__Given problem A__: Reproduce the entries under Lines of data below exactly, omitting the pictures.

__Reading text__:
Skip to content

LitHaxor/EKS_SCRAPPER

Repository files navigation

EKS pulumi (Python+Scrapy+celary)

Utilising Pulumi to create a EKS insfra structure in a minute and deploy a scraping project that uses distributed message queue.

Library/Technology

Library/Technology Purpose
Pulumi Infrastructure as code tool for defining, deploying, and managing cloud infrastructure using familiar programming languages.
pulumi-awsx Higher-level abstraction for working with AWS infrastructure resources in Pulumi, simplifying the process of defining and managing AWS resources.
pulumi-eks Abstractions for working with Amazon EKS clusters in Pulumi, simplifying the deployment and management of Kubernetes clusters on AWS.
Celery Managing concurrent requests efficiently for web scraping.
Docker Containerization of the Scrapy project for portability and ease of deployment.
Kubernetes Orchestration platform for deploying and managing containerized applications.
psycopg2-binary Optional: PostgreSQL adapter for interacting with PostgreSQL databases if storing scraped data.
python-dotenv Loading environment variables for managing configuration settings securely.
Scrapy Web scraping framework for extracting data from IMDb's Top 50 movies list.
SQLAlchemy Optional: ORM library for interacting with relational databases if storing scraped data.
AWS EKS Kubernetes service on AWS for deploying the Dockerized Scrapy scraper with scalability and reliability.
AWS Secrets Manager Securely handling sensitive configurations like API keys or database credentials.
Github Actions Manage CI CD and automatic deployment on main branch


Instructions

1. Setup Infrastucture

1.1 pulumi setup

cd resources/iaac 

if venv is not yet generated

python -m venv venv

Active venv

source venv/bin/activate
pip install -r requirements.txt

1.2 Setup aws

Get you secret acesss key from AWS IAM. then setup you creds into cli. CLI setup instruction.

aws configure

**1.3 Spin up pulumi*
pulumi up

1.4 Spin down

pulumi down

2. Scraper Project instruction

Pre requsite: Postgres, redis.

Setup

cd /scaper
python -m venv venv
source venv/bin/active

2.1 Scraper Project

Crawls through imdb top 250 website visit each pages and sends datas to queue.

scrapy crawl imdb

2.2 Worker Project

Recieved datas from the scraper and upset them into database.

celery -A scraper worker --loglevel=info

__Given problem B__: Transcribe the portion of the EKS scraper README above between "pulumi-awsx Higher-level abstraction" and "50 movies list.", inclusive.

(Lines of data)
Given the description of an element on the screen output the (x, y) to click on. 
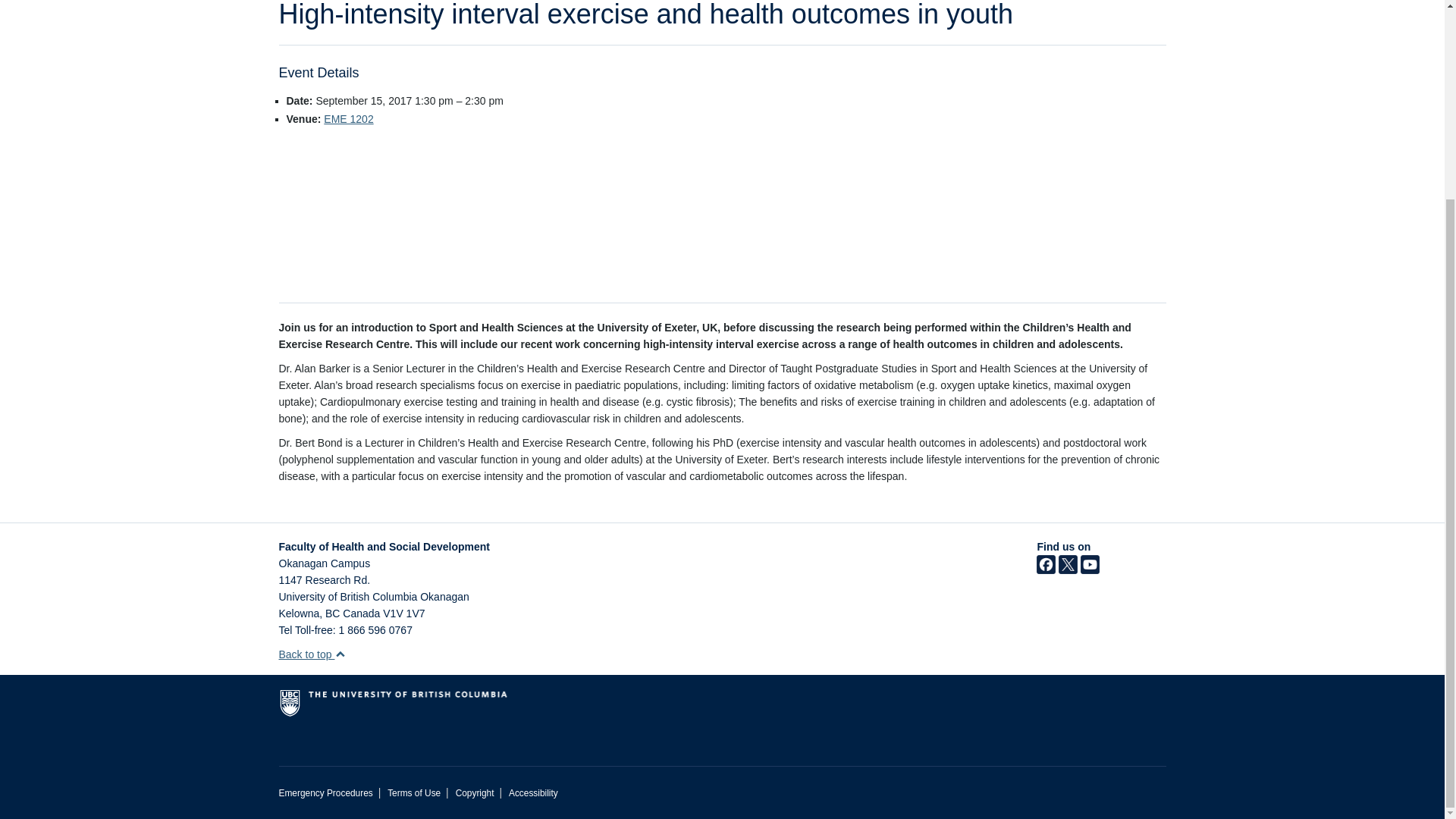
Accessibility (532, 792)
Accessibility (532, 792)
Terms of Use (414, 792)
Terms of Use (414, 792)
The University of British Columbia (456, 709)
Twitter icon (1067, 570)
YouTube icon (1089, 570)
Emergency Procedures (325, 792)
Back to top (312, 654)
UBC Copyright (475, 792)
Copyright (475, 792)
EME 1202 (347, 119)
Back to top (312, 654)
Emergency Procedures (325, 792)
Facebook icon (1045, 570)
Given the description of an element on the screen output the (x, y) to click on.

__Full solution A__:
Given the description of an element on the screen output the (x, y) to click on. 
Accessibility (532, 792)
Accessibility (532, 792)
Terms of Use (414, 792)
Terms of Use (414, 792)
The University of British Columbia (456, 709)
Twitter icon (1067, 570)
YouTube icon (1089, 570)
Emergency Procedures (325, 792)
Back to top (312, 654)
UBC Copyright (475, 792)
Copyright (475, 792)
EME 1202 (347, 119)
Back to top (312, 654)
Emergency Procedures (325, 792)
Facebook icon (1045, 570)
Given the description of an element on the screen output the (x, y) to click on.

__Full solution B__:
pulumi-awsx Higher-level abstraction for working with AWS infrastructure resources in Pulumi, simplifying the process of defining and managing AWS resources.
pulumi-eks Abstractions for working with Amazon EKS clusters in Pulumi, simplifying the deployment and management of Kubernetes clusters on AWS.
Celery Managing concurrent requests efficiently for web scraping.
Docker Containerization of the Scrapy project for portability and ease of deployment.
Kubernetes Orchestration platform for deploying and managing containerized applications.
psycopg2-binary Optional: PostgreSQL adapter for interacting with PostgreSQL databases if storing scraped data.
python-dotenv Loading environment variables for managing configuration settings securely.
Scrapy Web scraping framework for extracting data from IMDb's Top 50 movies list.